Recorded data Block Start

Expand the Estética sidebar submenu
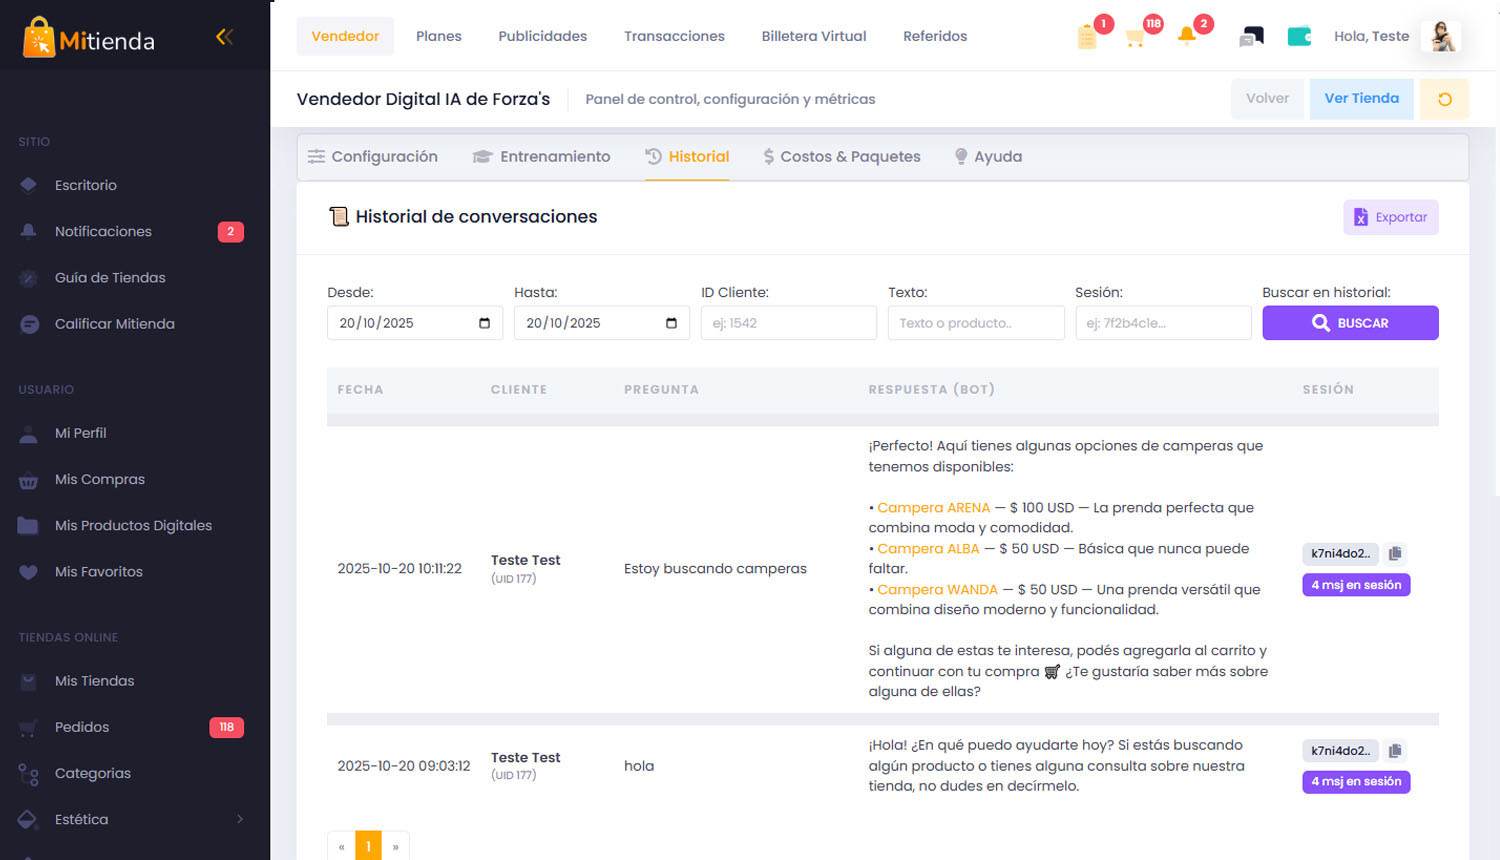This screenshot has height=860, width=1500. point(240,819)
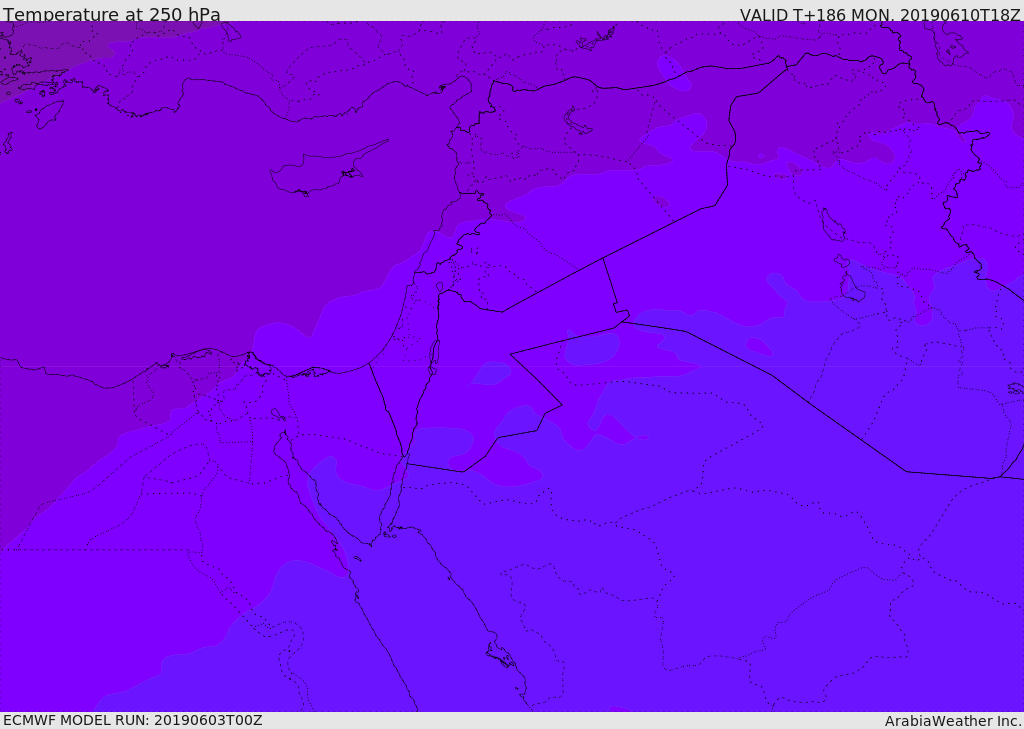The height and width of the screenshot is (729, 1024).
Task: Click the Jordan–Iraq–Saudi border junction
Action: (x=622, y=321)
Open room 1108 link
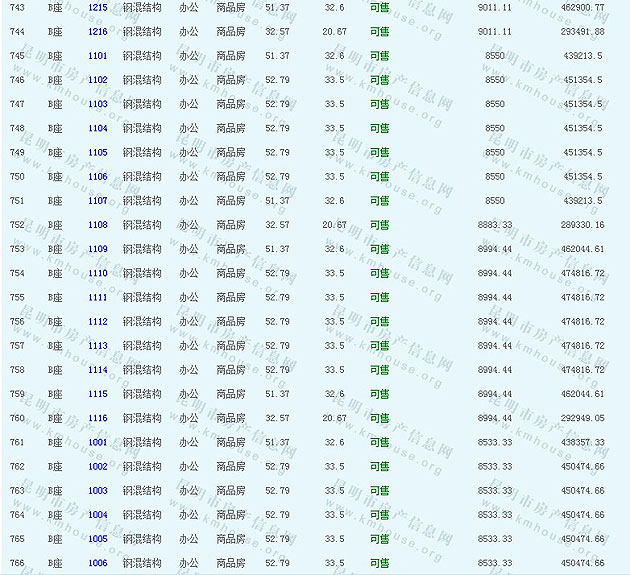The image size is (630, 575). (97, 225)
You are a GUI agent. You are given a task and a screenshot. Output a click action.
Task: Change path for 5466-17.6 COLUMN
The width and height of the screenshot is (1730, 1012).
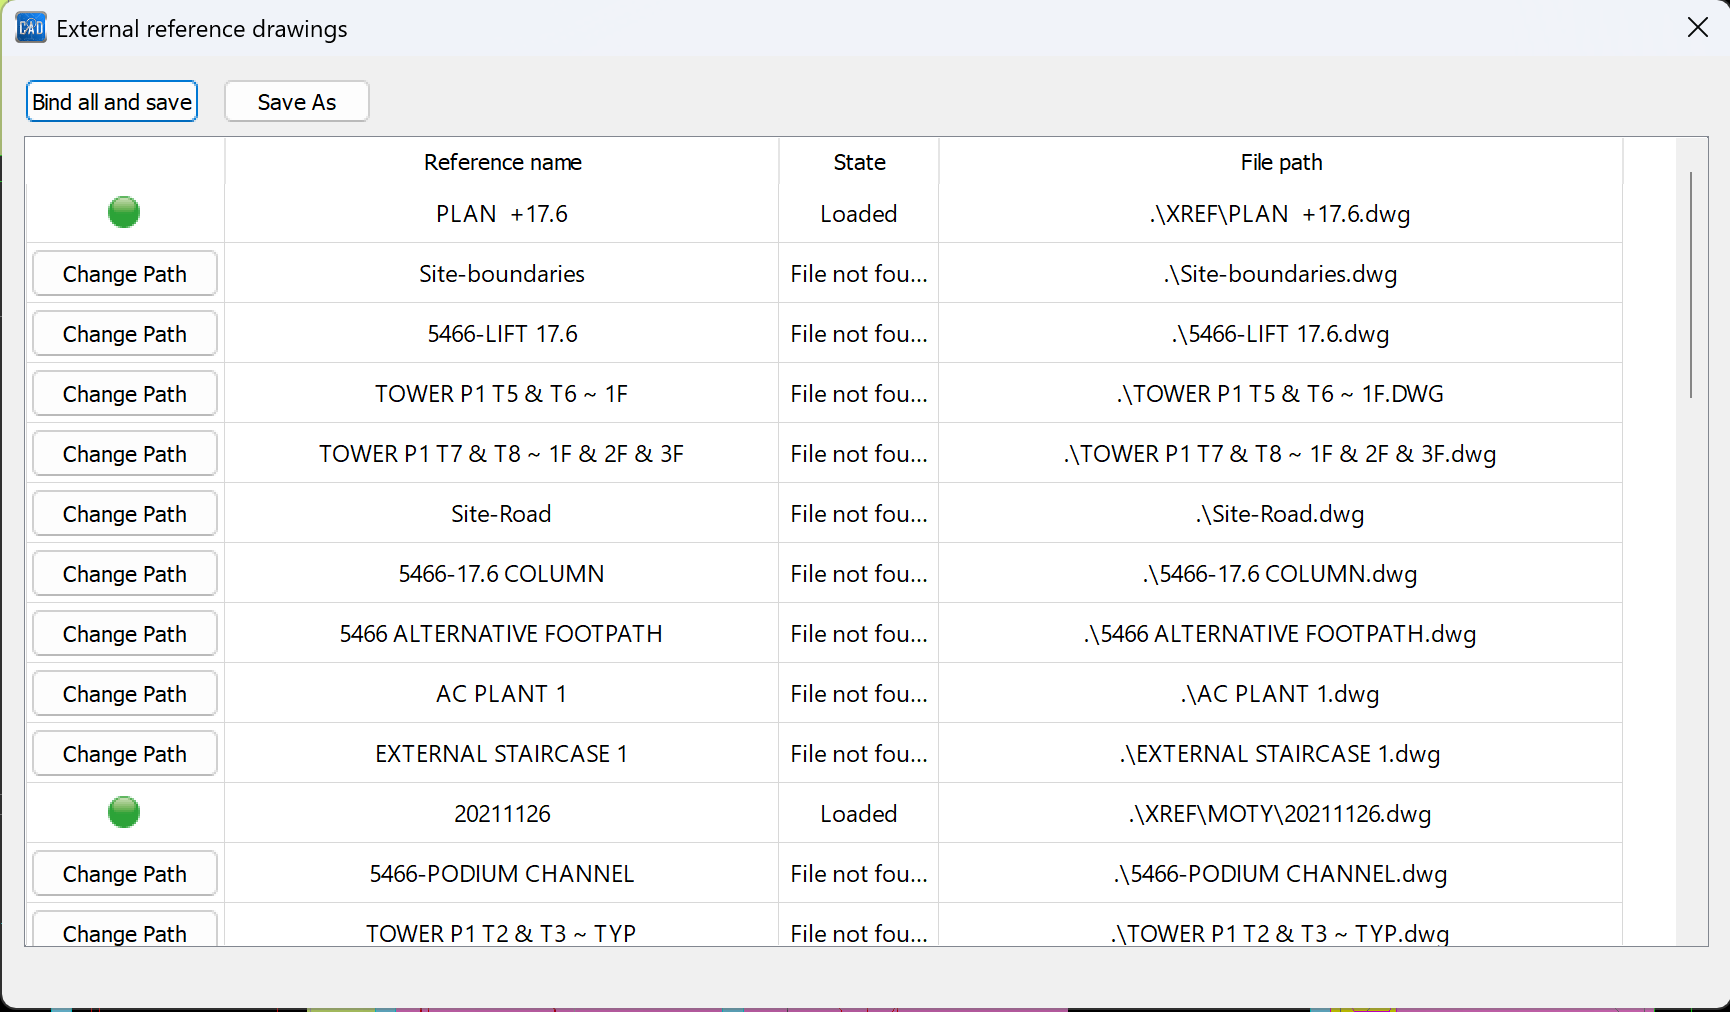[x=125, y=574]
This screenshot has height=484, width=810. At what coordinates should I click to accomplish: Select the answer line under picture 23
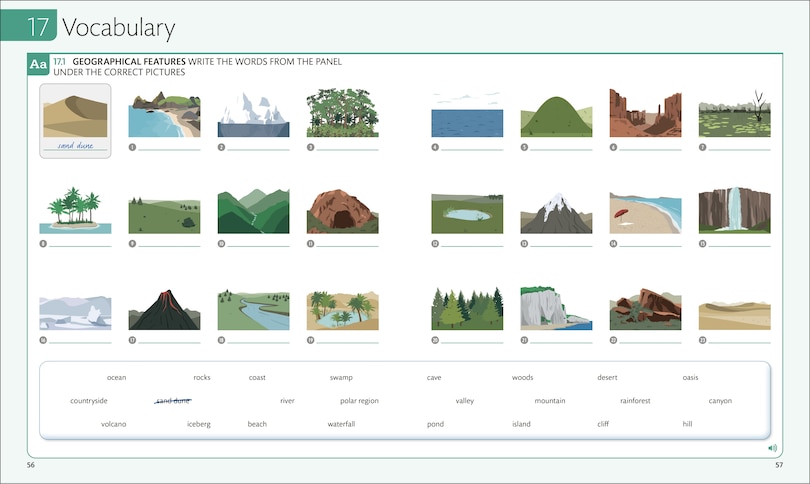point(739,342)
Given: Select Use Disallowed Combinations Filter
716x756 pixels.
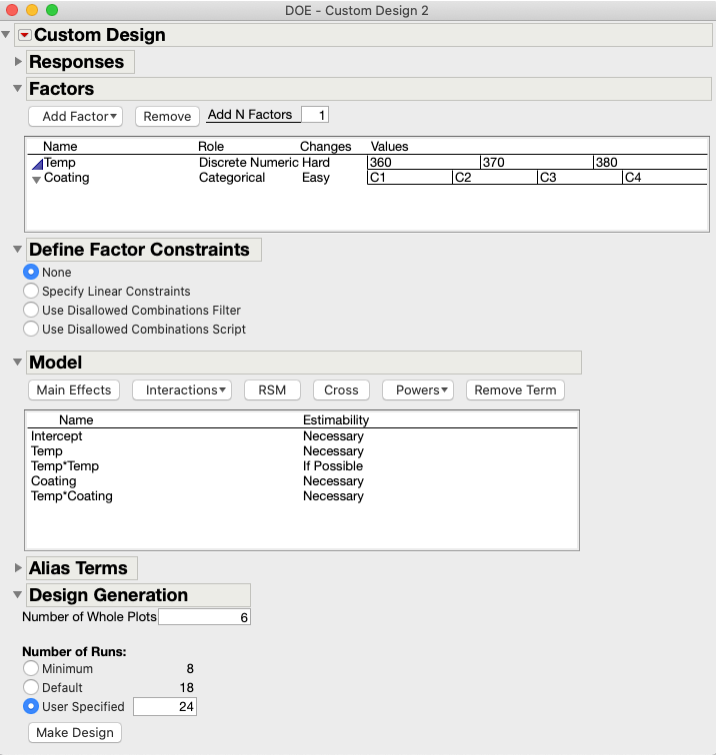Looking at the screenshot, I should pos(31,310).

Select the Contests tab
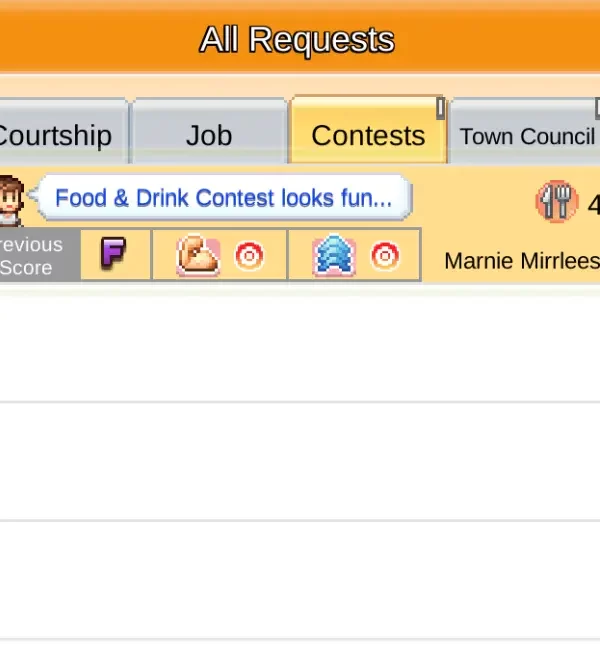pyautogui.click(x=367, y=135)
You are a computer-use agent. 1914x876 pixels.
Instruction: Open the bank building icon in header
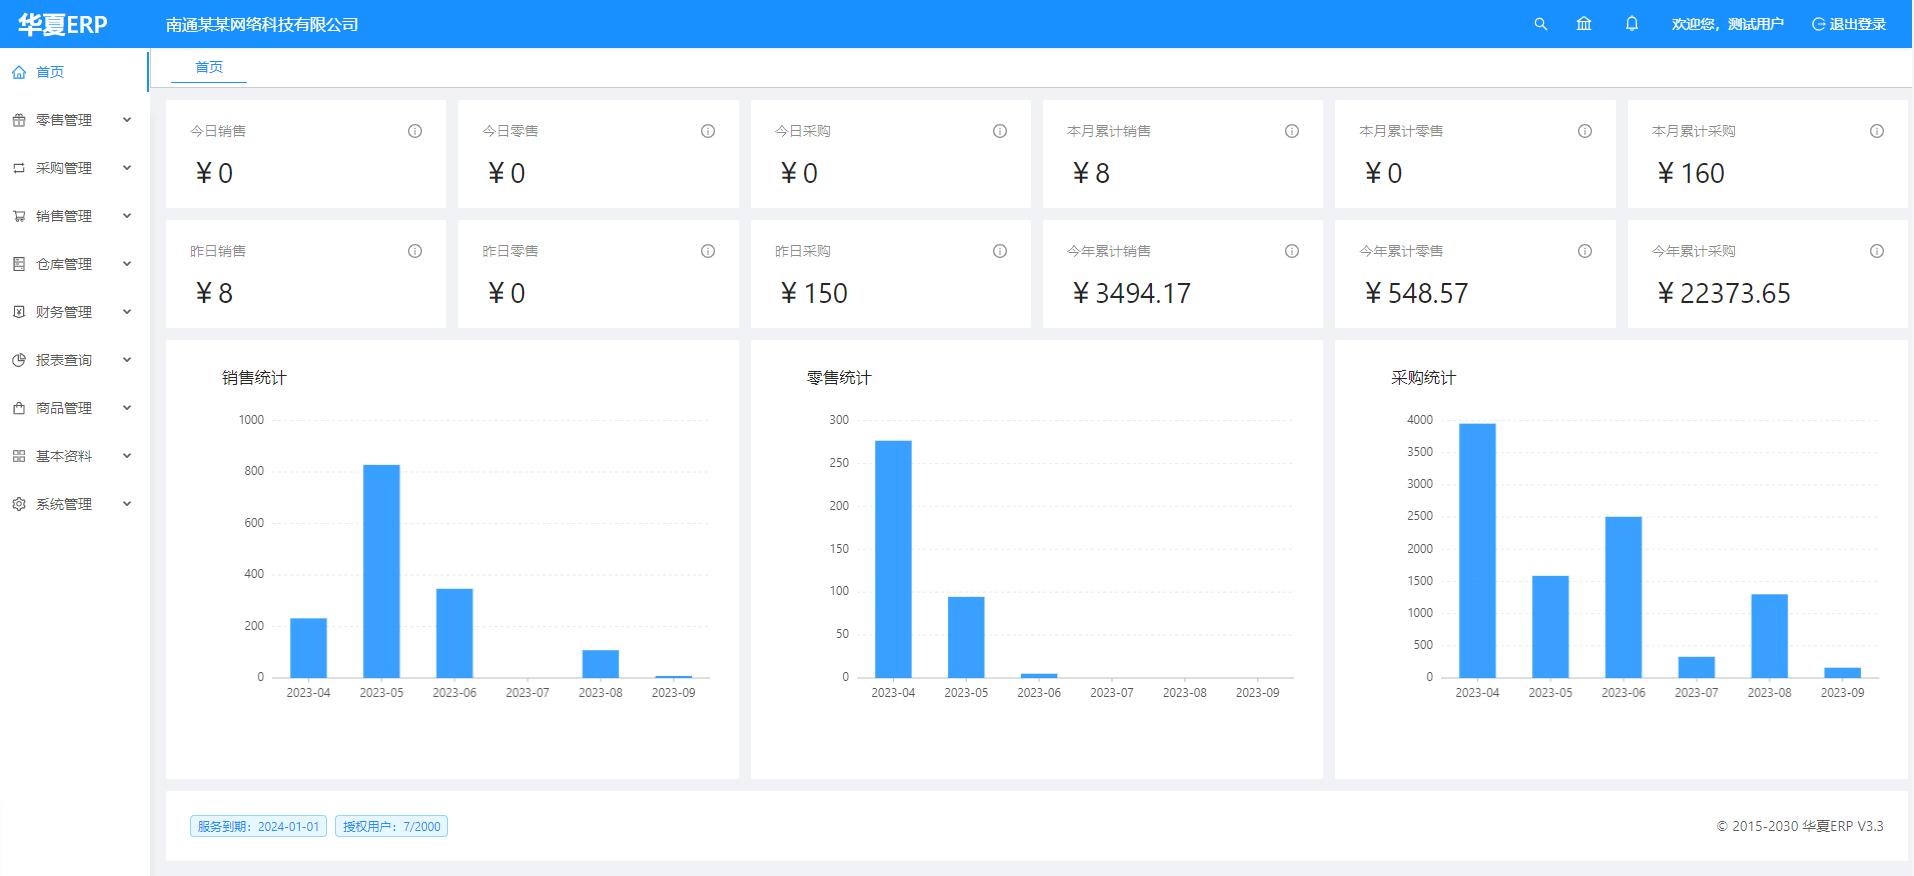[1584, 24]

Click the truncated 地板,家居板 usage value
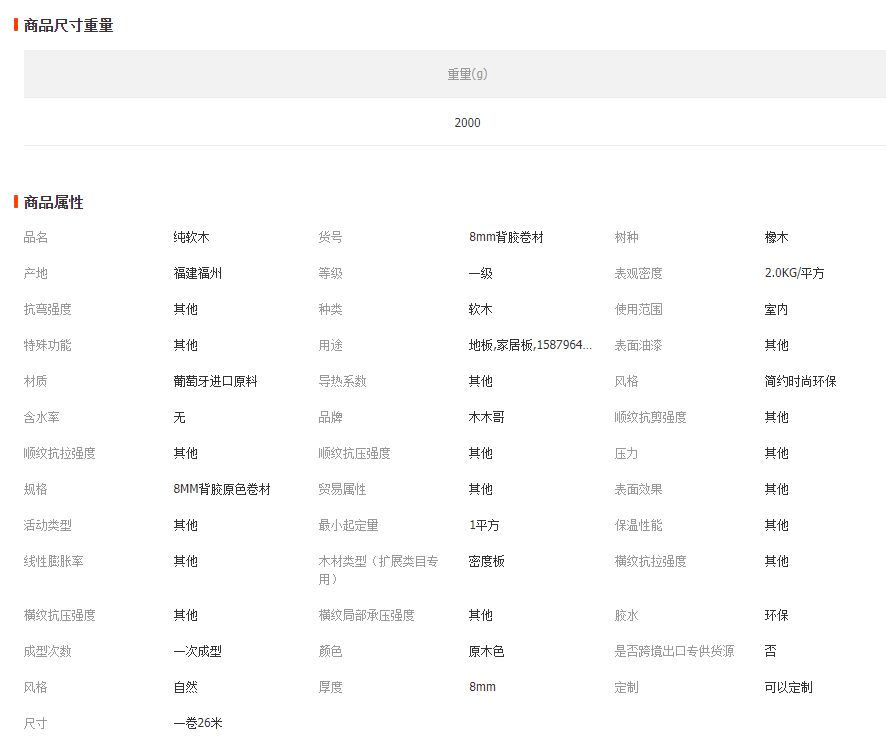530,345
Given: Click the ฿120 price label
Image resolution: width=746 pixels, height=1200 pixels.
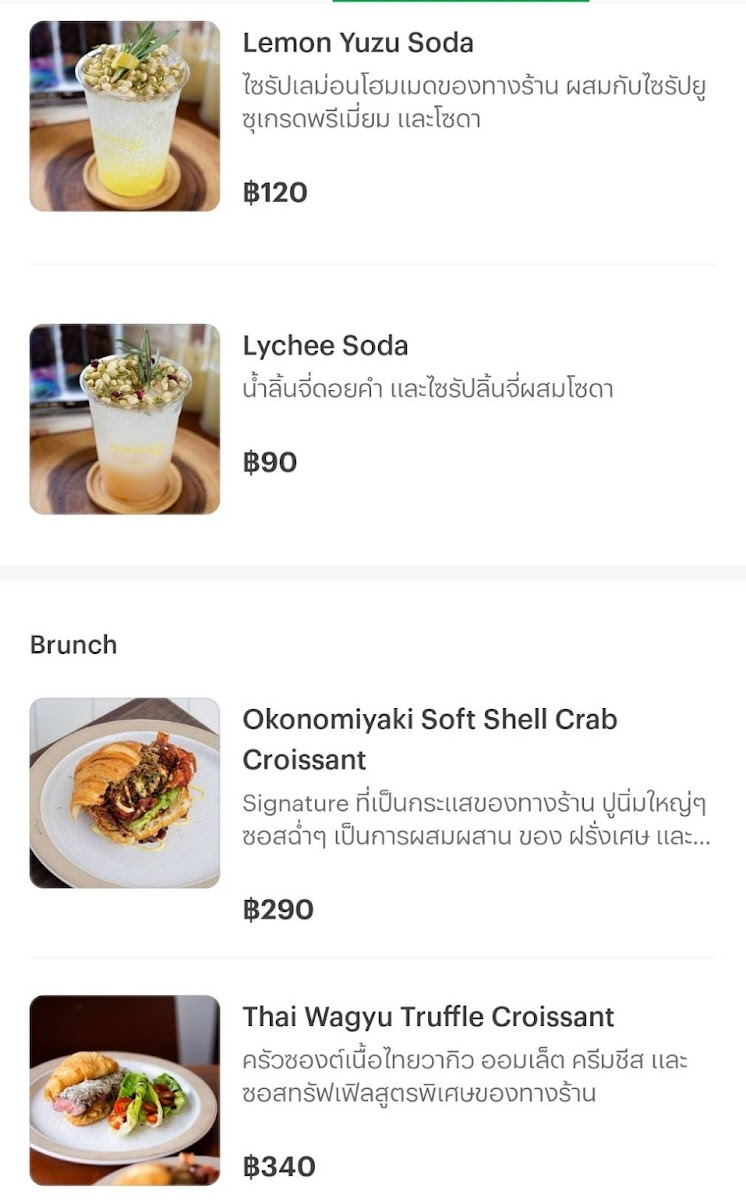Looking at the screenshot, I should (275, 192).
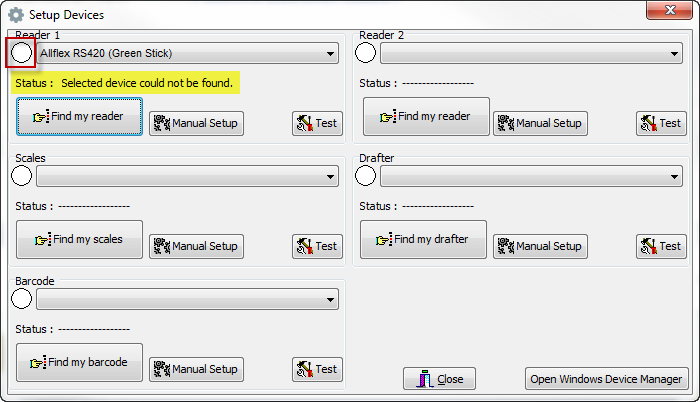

Recorded data Block End

### What is required
From the data above, gather every line that includes the word "agent".

### Finished exercise
You are a GUI agent. You are given a task and a screenshot. Output a click action.
You are a computer-use agent. 1914x876 pixels.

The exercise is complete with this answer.